Così ripigliò Salvio il tolto; ebbe per giunta tutte le armi e le bagaglie del nemico; gran nome acquistò, non che di prode, ma di mansueto guerriero; e senz’altro timore tornò all’assedio di Morganzio.
Era in quella città gran numero di servi, ai quali promise libertà, se cogli sforzi loro avessero agevolata l’impresa. Libertà promettevano loro al tempo stesso i rispettivi padroni, se avessero cooperato alla difesa della città. Que’ meschini lo promisero e combatterono con tanto valore, che gli assalitori furono da per tutto respinti; ma quando chiesero il promesso premio, il pretore vietò ai loro padroni di tenere la promessa. Aizzati da ciò fuggirono e vennero ad accrescere lo esercito di Salvio.
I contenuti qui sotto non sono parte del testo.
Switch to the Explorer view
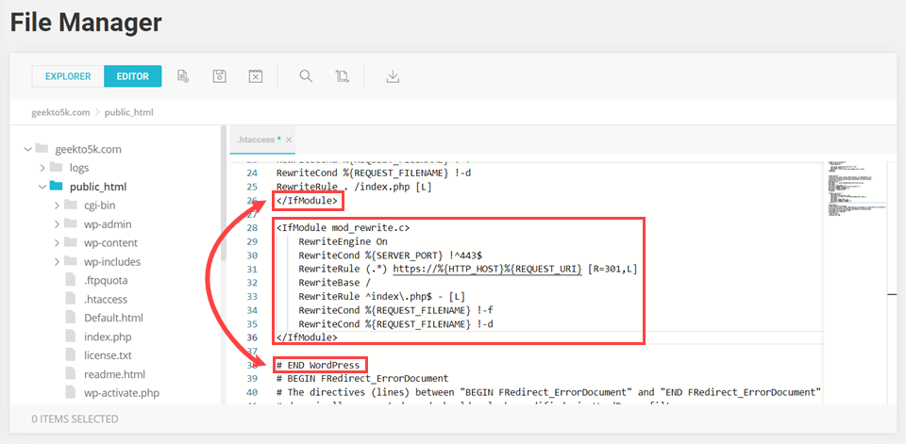The image size is (906, 444). click(x=68, y=76)
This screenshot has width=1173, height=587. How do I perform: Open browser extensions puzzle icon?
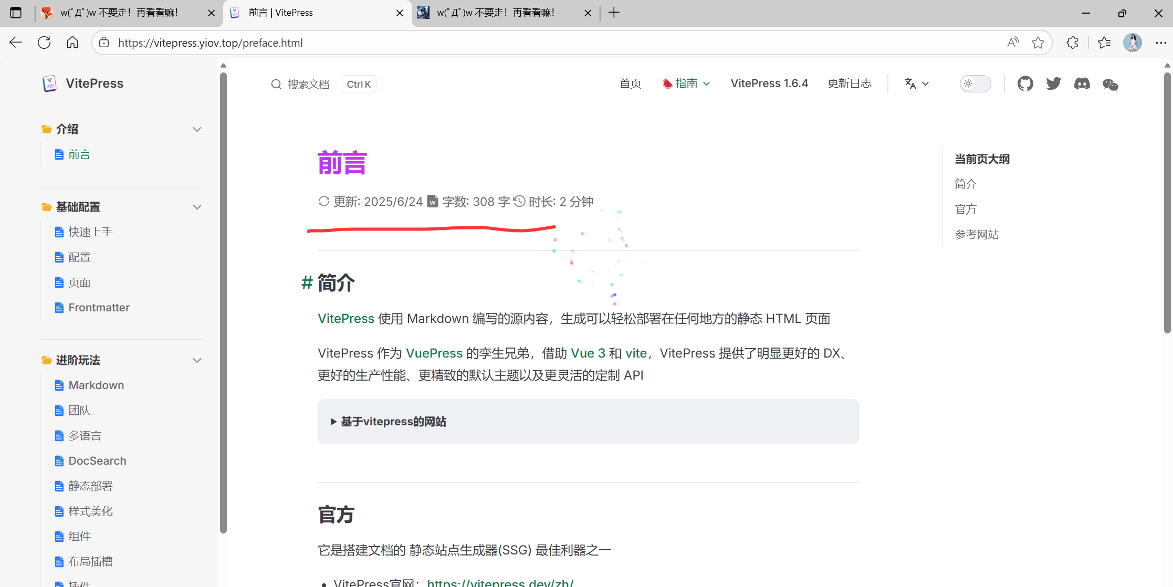pos(1072,43)
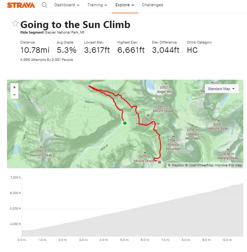Open the Standard Map style dropdown

(x=222, y=89)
In questo, di verso Segesta si levò in armi un altro stuolo di schiavi, capitanati da un’Atenione di Cilicia, tenuto fra’ suoi esperto astrologo ed indovino. Aveva costui sortito dalla natura estrema forza, gran cuore ed animo nè volgare, nè straniero alla giustizia. Venne in campo da prima con soli dugento compagni, che in cinque giorni giunsero a mille. Salutato da essi in re, vestì la porpora e le insegne regali. Fra tutti i profughi, che a lui in folla tutto dì accorrevano, dava le armi solo a coloro, che, per la robustezza e la perizia nel maneggiarle, eran da ciò; e ponea gli altri a quegli uffizî, sopra i quali prima erano. Per levare a’ suoi il mettere a guasto i campi, disse loro avere letto negli astri sè dovere un dì regnare su tutta Sicilia; e però tenessero suoi i campi, gli armenti, le case, e si guardassero dallo sperperarli.